Getting Started with Nsyght

With all the Buzz surrounding Buzz, many of us have forgot about all the other services out there vying for the privilege of serving as our lifestream or aggregator. You have the old stand-by, FriendFeed which is still alive and kicking despite being purchased by Facebook. Cliqset is improving all the time. There are still others, including a little known service called Nsyght.

Easy Registration

Nsyght has been around for about 2yrs, but has recently received a round of funding and has since grown from a simple social search site to a full fledged social aggregator. Signing up is simple because you don’t actually have to sign up, simply register using your existing Twitter, Google, Facebook, Yahoo, Clickpass, or OpenID account.

Adding Accounts

nsyght1

Once inside, head on over to Settings > Services to attach your Nsyght account to all your different social media networks. Currently, these include: StumbleUpon, Vimeo, Twitter, Facebook, Flickr, Delicious, Last.fm, Digg, OpenID, Clickpass, Google, and Yahoo. In addition to pulling in your content, most of these can also be used to login later. Nsyght uses OAuth so you don’t have to tell it your passwords.

General Usage

From here, most things work as expected. You’re looking at a river of all the content from your social networks. You can post items via Nsyght and have them also post to your other sites. A set of filters in the sidebar lets you focus on one specific services, simply click the ones you want to see. This is helpful if one particular service happens to be burying the rest.

nsyght2

What Makes it Different

While Nsyght has most of the features you would expect to find from any other social media aggregator service, it’s approach is very interesting. By definition, an aggregator is supposed to pull things together and help you keep your self organized. Rather than visiting multiple different websites to try and keep track of your friends’ activities, you can monitor everything from one place.

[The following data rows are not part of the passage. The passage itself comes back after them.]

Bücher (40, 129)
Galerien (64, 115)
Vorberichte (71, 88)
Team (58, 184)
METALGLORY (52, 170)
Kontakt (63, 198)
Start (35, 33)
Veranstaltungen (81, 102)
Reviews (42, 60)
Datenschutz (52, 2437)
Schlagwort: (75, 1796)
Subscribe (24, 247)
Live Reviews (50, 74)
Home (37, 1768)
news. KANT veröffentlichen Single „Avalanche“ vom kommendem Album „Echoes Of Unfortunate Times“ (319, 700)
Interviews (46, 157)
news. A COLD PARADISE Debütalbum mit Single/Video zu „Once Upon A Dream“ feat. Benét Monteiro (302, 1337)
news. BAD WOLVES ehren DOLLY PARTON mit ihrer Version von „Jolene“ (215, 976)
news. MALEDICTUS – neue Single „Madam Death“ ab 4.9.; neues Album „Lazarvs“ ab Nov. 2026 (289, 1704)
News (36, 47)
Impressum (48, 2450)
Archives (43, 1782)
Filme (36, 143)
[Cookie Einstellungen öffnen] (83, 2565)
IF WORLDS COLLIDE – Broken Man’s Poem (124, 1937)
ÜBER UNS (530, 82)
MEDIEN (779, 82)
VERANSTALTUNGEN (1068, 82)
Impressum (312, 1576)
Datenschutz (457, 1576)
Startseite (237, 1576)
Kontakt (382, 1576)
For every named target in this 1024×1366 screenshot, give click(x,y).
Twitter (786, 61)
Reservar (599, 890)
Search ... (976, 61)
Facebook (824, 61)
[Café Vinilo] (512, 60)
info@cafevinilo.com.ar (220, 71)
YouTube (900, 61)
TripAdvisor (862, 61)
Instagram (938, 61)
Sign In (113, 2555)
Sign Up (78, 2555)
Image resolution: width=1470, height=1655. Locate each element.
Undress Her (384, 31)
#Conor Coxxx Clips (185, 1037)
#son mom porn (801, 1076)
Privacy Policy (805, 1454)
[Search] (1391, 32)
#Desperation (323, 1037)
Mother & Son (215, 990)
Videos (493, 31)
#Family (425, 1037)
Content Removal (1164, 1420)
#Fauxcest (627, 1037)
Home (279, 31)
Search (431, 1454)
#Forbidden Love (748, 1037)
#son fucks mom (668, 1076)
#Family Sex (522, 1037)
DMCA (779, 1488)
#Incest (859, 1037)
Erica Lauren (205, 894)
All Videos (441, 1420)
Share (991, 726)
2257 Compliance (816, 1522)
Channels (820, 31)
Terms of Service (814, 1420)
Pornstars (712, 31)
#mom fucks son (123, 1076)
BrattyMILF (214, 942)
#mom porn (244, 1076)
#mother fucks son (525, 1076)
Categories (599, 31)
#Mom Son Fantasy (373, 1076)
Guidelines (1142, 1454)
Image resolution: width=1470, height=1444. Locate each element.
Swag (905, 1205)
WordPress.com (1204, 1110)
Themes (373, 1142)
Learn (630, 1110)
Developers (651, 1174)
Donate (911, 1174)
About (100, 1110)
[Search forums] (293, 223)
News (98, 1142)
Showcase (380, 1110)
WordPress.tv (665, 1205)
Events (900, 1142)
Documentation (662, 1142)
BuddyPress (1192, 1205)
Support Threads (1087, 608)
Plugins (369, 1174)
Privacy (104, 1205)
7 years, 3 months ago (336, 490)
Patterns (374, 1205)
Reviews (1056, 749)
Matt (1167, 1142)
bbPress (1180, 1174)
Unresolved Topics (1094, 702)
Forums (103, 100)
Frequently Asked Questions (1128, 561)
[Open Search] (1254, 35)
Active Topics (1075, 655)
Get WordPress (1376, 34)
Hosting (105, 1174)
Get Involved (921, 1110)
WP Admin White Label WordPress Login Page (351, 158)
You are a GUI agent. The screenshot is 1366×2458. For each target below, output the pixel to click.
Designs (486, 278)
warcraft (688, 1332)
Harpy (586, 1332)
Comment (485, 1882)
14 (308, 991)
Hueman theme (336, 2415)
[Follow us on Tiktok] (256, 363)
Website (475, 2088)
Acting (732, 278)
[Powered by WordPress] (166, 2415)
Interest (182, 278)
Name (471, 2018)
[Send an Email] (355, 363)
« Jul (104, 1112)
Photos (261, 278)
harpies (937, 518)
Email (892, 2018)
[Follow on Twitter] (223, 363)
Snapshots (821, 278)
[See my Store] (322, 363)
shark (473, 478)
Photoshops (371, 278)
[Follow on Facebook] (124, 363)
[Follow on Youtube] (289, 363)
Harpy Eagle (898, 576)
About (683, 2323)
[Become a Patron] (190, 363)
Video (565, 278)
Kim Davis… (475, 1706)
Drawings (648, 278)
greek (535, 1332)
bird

What actually happened with most of these services is that they came with their own social graph and their own comments for each item you import. Instead of being able to manage all your social networks and services from one place, you just end up with yet another social network to keep track of.

nsyght3

Part of why we built nsyght was to help users really take advantage of data portability. Instead of building a service that would encourage you to leave your network behind, we wanted to build something that could give you cool tools and services that helped you get more out of your existing social network, while allowing you to keep all your various profiles up to date. At the end of the day, we all (theoretically) have lives and jobs to do, so doing more with less seems pretty appealing.

When you comment on an item in Nsyght, your comment shows up in Nsyght as well as on the site the item came from. If you Like an item, you get a similar result. All in all, definitely worth a look and I’m sure they would appreciate your feedback.